Acreage Holdings, the politically connected cannabis behemoth, is buying a South Jersey medical marijuana cultivator and retailer.

The arrangement will formalize a two-year relationship between the New York-based Acreage and Compassionate Care Foundation (CCF) of Egg Harbor.

In 2017, Acreage partnered with the foundation, one of the original six medical marijuana “Alternative Treatment Centers” created in New Jersey during Gov. Jon S. Corzine’s administration.

Last year, Acreage bought a 135,000-square-foot former orchid greenhouse in Sewell to convert it into the largest weed cultivation facility on the East Coast.

Bill Thomas, CEO of Compassionate Care Foundation, holds a medical marijuana flower.
David M Warren / File Photograph
Bill Thomas, CEO of Compassionate Care Foundation, holds a medical marijuana flower.

On Monday, Acreage said it was buying “100% of the equity interests in CCF” in anticipation of the Garden State’s efforts to legalize marijuana for adult recreational use.

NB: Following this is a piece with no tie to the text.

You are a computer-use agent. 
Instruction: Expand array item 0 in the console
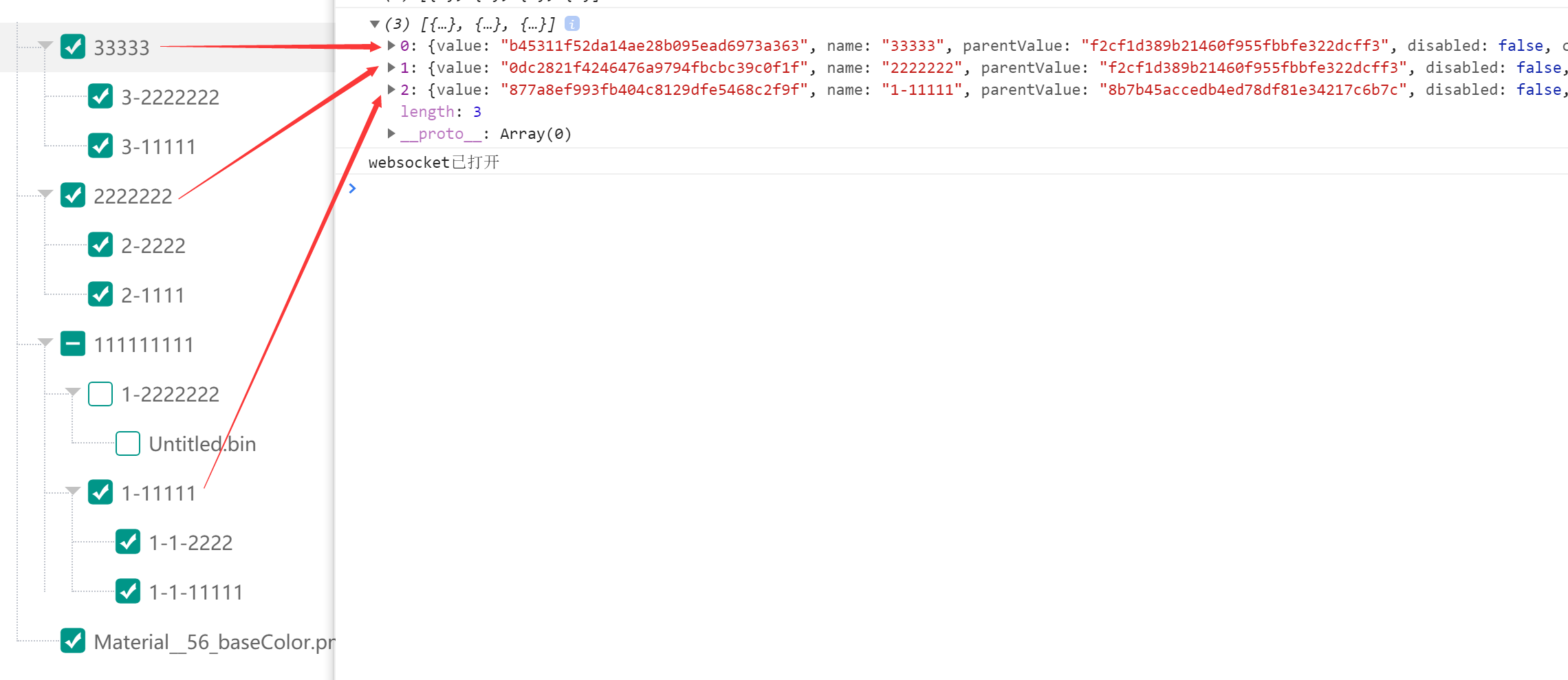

It’s unclear how it will work, as the foundation is a nonprofit.

“Acreage will acquire 54% of the equity interests of [Compassionate Care Foundation] in exchange for the conversion of an existing convertible note and 46% in exchange for $10,000,000, payable in cash or stock at the option of CCF,” said Bob Daino, Acreage’s chief operating officer.

The foundation operates a grow facility and retail outlet in a former Trump Casino warehouse just outside of Atlantic City in Egg Harbor. It currently “has the potential to operate" a total of three dispensaries, according to a statement released by Acreage.

A satellite retail facility under Acreage’s the Botanist brand is under construction in Atlantic City and is expected to open in December if regulators approve, Acreage CEO Kevin Murphy said in an earnings call last week. The foundation signed a letter of intent this year to open another Botanist store in Williamstown.

Though political differences have put recreational marijuana on hold in New Jersey, the governor is planning a rapid expansion of the medical program.

Acreage Holdings CEO Kevin Murphy
ACREAGE HOLDINGS
Acreage Holdings CEO Kevin Murphy

Acreage, one of the biggest marijuana companies in America, operates properties in 20 states. In Pennsylvania, it grows and sells cannabis to dispensaries under the Prime brand. Murphy, who is no relation to N.J.'s Gov. Phil Murphy, said he was optimistic that Pennsylvania would legalize marijuana for recreational use.

“[It’s] not a matter of ifs, but when it will happen for the entire region,” CEO Murphy said, “and we believe it is coming soon.”

Acreage Holdings this year said it had agreed to be purchased by Canadian weed giant Canopy Growth if the United States ever legalizes marijuana for recreational use. In an earnings call last week, the CEO said the company would be launching Canopy Growth’s Tweed brand of medical marijuana products “in the next month or so” in Oregon, Maine, and Massachusetts.

Acreage has amassed formidable political clout: On Acreage’s board of directors are former U.S. Rep. John Boehner, former Massachusetts Gov. Bill Weld, and former Canadian Prime Minister Brian Mulroney.

In January, Acreage hired Philip Norcross, the CEO of law firm Parker McCay and brother of South Jersey powerbroker George Norcross and U.S. Rep. Donald Norcross (D., N.J.). Philip Norcross’ lobbying firm, Optimus Partners, provides “consulting services” for the company, according to an NJ.com report.

Phillip Hague, director of cultivation for Acreage Holdings, in the company's 135,000-square-foot cultivation center before its opening.
David Maialetti / File Photograph
Phillip Hague, director of cultivation for Acreage Holdings, in the company's 135,000-square-foot cultivation center before its opening.

Last week, Acreage Holdings reported third-quarter revenue of $22.4 million, a 307% increase compared with the same period in 2018. At the same time the holding company reported a net loss attributable to Acreage of $39.9 million.

Acreage stock has been trounced this year, falling from a 52-week peak of $28.30. It closed Monday on the Canadian exchanges at $4.48 (U.S.), up about 6%.